Source text:

++++++++

In April 2015, the WHO recommended the Robson Classification for monitoring and comparing Cesarean delivery (CD) rates. This classification categorizes CD into 10 mutually exclusive groups based on pregnancy characteristics. This study aimed to apply this classification to a US data set to monitor CD rates over time and target quality improvement.METHODS:
Prospective cohort of consecutive deliveries at one institution during two one-year periods (2012 and 2014). Chart abstracted data were collected as part of the Obstetrics Clinical Outcomes Program (OB COAP), a clinician-led, quality initiative. CD rates were calculated for patient groups as described by Robson. Relative risks and confidence intervals were calculated comparing CD rates in 2012–2014.RESULTS:
A total of 8,662 deliveries were included: 4,206 (singletons) in 2012 and 4,456 (4,339 singletons and 117 multiples) in 2014. During the study period, the overall CD rate in singletons decreased from 37.2% to 32.4% (P<.001). The CD rate significantly decreased in Group 1 (term singleton cephalic nulliparas in spontaneous labor) (26.4%–18.8% RR 0.8 CI 0.7–0.9) but rates were largely unchanged in other groups, including Group 5 (term singleton cephalic multiparas with a previous CD), the group contributing most to CD.CONCLUSION:
Applying the Robson classification to our data clearly highlighted targets for quality improvement as well as groups in which practice changes had been effective. The Robson also facilitated a standardized comparison with data at an international level and could be used similarly within the USA.

++++++++

Dataset records:
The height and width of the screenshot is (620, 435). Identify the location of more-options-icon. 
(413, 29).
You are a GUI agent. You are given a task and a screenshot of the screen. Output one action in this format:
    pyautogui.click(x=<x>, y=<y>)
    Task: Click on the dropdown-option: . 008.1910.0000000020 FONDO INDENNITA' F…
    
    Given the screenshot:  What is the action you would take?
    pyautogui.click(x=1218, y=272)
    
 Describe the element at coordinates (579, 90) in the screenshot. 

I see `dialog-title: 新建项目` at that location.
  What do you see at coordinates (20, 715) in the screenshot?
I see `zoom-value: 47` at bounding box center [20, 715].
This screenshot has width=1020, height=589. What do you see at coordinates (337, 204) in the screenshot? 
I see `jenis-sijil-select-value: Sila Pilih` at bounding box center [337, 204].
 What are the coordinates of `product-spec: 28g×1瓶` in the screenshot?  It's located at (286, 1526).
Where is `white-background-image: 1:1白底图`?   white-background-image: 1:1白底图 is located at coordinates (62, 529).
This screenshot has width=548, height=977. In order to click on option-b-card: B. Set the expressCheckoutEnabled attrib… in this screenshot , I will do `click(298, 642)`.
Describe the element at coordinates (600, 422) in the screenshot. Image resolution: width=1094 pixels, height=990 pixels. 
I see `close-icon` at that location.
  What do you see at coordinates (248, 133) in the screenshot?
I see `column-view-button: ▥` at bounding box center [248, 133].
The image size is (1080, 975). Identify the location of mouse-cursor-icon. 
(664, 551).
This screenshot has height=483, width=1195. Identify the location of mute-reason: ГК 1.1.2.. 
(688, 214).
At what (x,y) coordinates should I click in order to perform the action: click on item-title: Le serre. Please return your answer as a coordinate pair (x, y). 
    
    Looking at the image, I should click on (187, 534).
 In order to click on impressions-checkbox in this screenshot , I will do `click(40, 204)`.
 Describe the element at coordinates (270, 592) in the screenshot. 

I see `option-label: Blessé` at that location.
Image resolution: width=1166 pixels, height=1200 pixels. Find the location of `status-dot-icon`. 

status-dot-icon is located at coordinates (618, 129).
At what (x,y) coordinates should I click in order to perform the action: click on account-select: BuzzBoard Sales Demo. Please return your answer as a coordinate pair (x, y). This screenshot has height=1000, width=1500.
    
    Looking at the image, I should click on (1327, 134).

++++++++

Problems and tasks:
1/ Answer these questions from the Cesarean delivery abstract:
(a) In what month and year did the WHO recommend the Robson Classification?
(b) How many deliveries were included in total?
(c) To what figure did the overall CD rate in singletons fall?
2/ Please decide whether each statement agrees with the Cesarean delivery abstract, and quote the words that settle it:
(a) The classification sorts Cesarean deliveries into 10 mutually exclusive groups.
(b) The 2012 deliveries included multiples.
(c) Group 5 was the group contributing most to CD.

Problem solutions:
1/
(a) April 2015
(b) 8,662
(c) 32.4%

2/
(a) Yes: "categorizes CD into 10 mutually exclusive groups based on pregnancy characteristics"
(b) No: "4,206 (singletons) in 2012"
(c) Yes: "Group 5 (term singleton cephalic multiparas with a previous CD), the group contributing most to CD"